Notícias
CEASE AND DESIST AGREEMENT
CADE signs agreement with iFood in case involving exclusivity deals in food delivery marketplaces
The Administrative Council for Economic Defense (CADE) entered into a Cease and Desist Agreement with the iFood application in a Tribunal hearing held this Wednesday, 8 February. The signing of the agreement happened in the context of an administrative enquiry into alleged antitrust violations in the national market of food delivery marketplaces.
According to the investigation, there is circumstantial evidence that iFood is abusing its dominant position by imposing exclusivity deals with restaurants listed on the platform and other practices with anti-competitive purposes. The violations raised entry barriers in the market and produced exclusionary effects.
To foster competition and the entry of other applications in this sector, the Cease and Desist Agreement signed with iFood includes provisions that impede or restrain exclusivity obligations in contracts signed between iFood and partner restaurants. CADE’s Cease and Desist Agreements are proven to be especially beneficial to dealing with unilateral conduct as they immediately halt the practice.
Details of the agreement
To address competition concerns raised by the practice, the Cease and Desist Agreement forbids exclusivity clauses—and contractual measures which could result in exclusivity—with restaurant chains of over 30 units. Since these brands work with an enormous number of orders, they are strategic to the portfolios of online food delivery marketplaces.
Additionally, the agreement sets ceilings at the local and national levels for chains with less than thirty restaurants.
At the national level, the application’s volume of businesses bound by exclusivity deals cannot surpass 25% in gross merchandise value (GMV).
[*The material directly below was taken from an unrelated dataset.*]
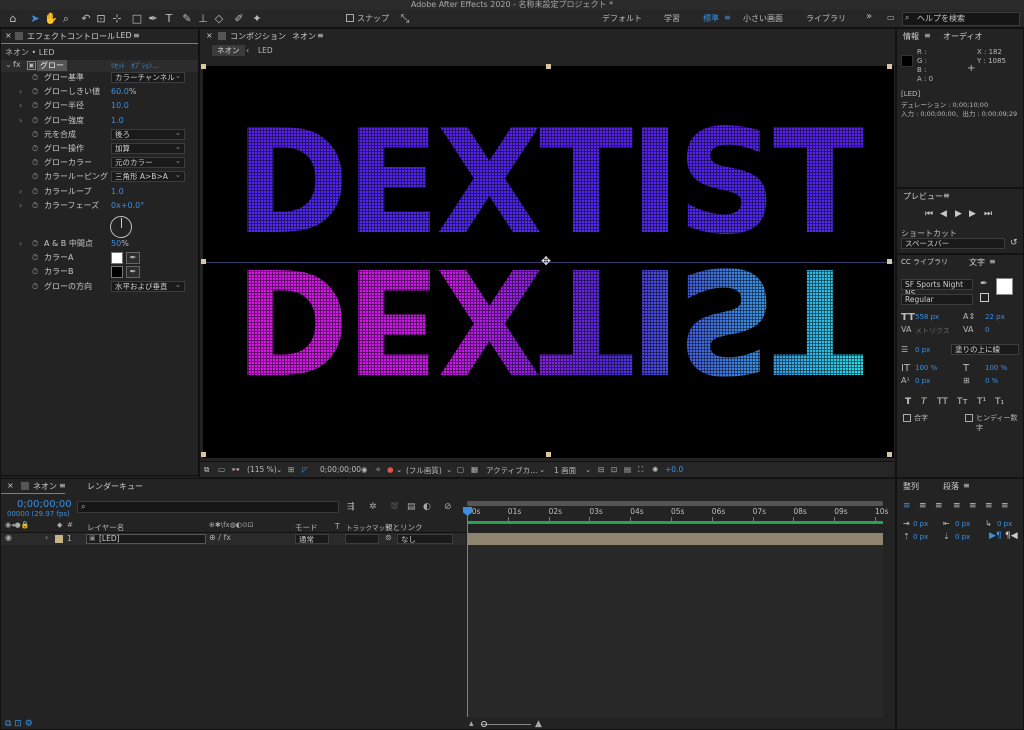 The image size is (1024, 730). Describe the element at coordinates (984, 298) in the screenshot. I see `stroke-color-swatch` at that location.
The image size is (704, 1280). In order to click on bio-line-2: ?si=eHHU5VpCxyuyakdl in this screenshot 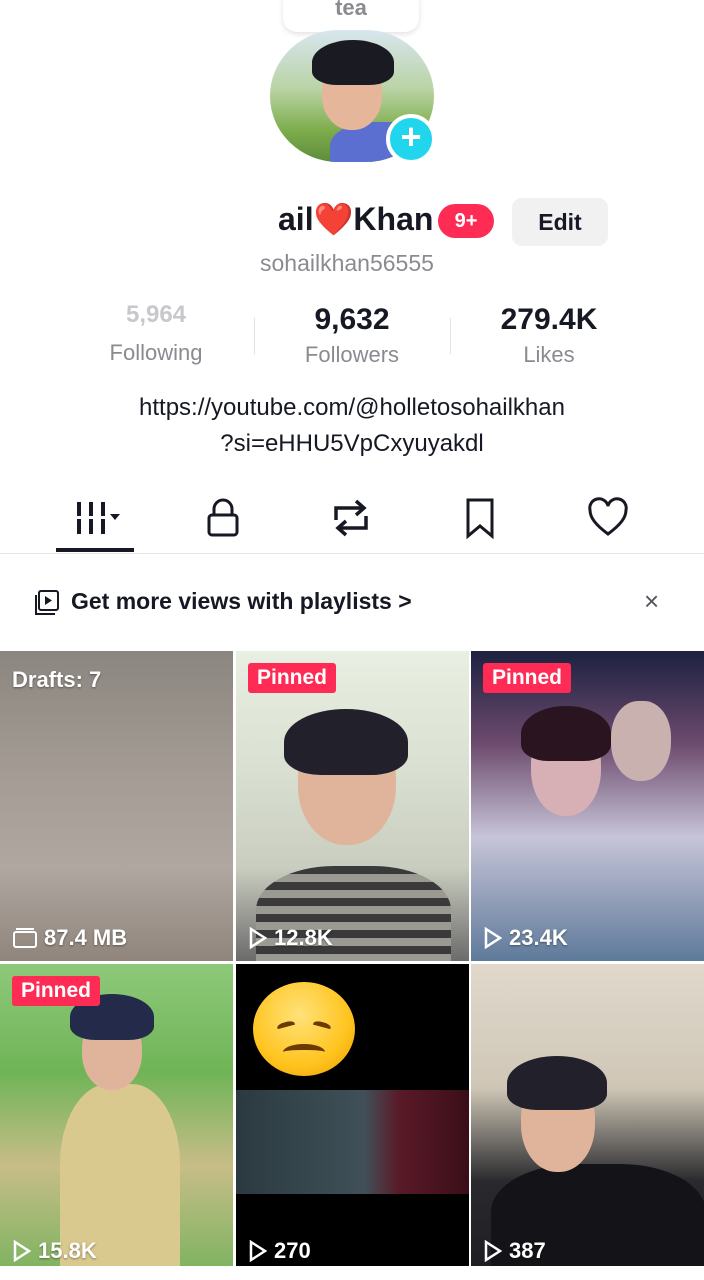, I will do `click(352, 444)`.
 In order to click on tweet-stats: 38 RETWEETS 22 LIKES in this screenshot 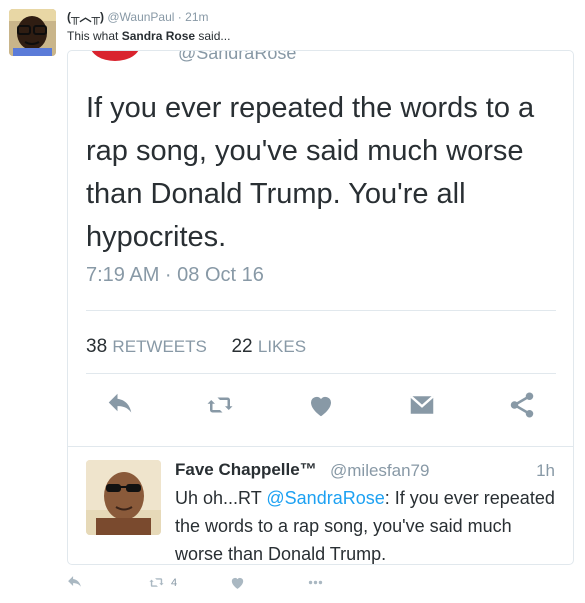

At the local level, in municipalities of more than 500 thousand inhabitants, the number of exclusive restaurants cannot exceed 8% of the platform’s listed active establishments.
Moreover, iFood’s exclusive dealings with chains of less than 30 restaurants must last for a period no longer than two years and must be followed by an “exclusivity quarantine”. That is, the partner cannot sign a new exclusivity deal with iFood for an entire year from the end of the exclusivity contract.
This measure can be disregarded in up to 50% of the contracts with exclusivity provisions, contingent on a performance goal. Namely, while the exclusivity clause is in force, iFood’s investment in the partner’s business must increase the company’s revenue by a minimum of 40% above the growth of the food delivery market in the previous year.
Supplementary measures
Amongst other provisions, the Cease and Desist Agreement prohibits most favoured nation (MFN) clauses as to other marketplaces. Moreover, it precludes clauses that forbid partners from offering promotions in competing platforms or mentioning other food delivery services in advertisement actions entirely paid for by that service and conducted outside the iFood platform.
The agreement also prohibits iFood from executing contracts that impede restaurants from contracting with other platforms after the end of the exclusive dealing; from offering incentives or discounts to keep most of a partner’s delivery business bound to iFood; and from offering partners discounts based on volume increases, in an individualised manner.
The Cease and Desist Agreement runs for 54 months and establishes the figure of a monitoring trustee appointed by the signatories and confirmed by CADE.
Access case no. 08700.004588/2020-47.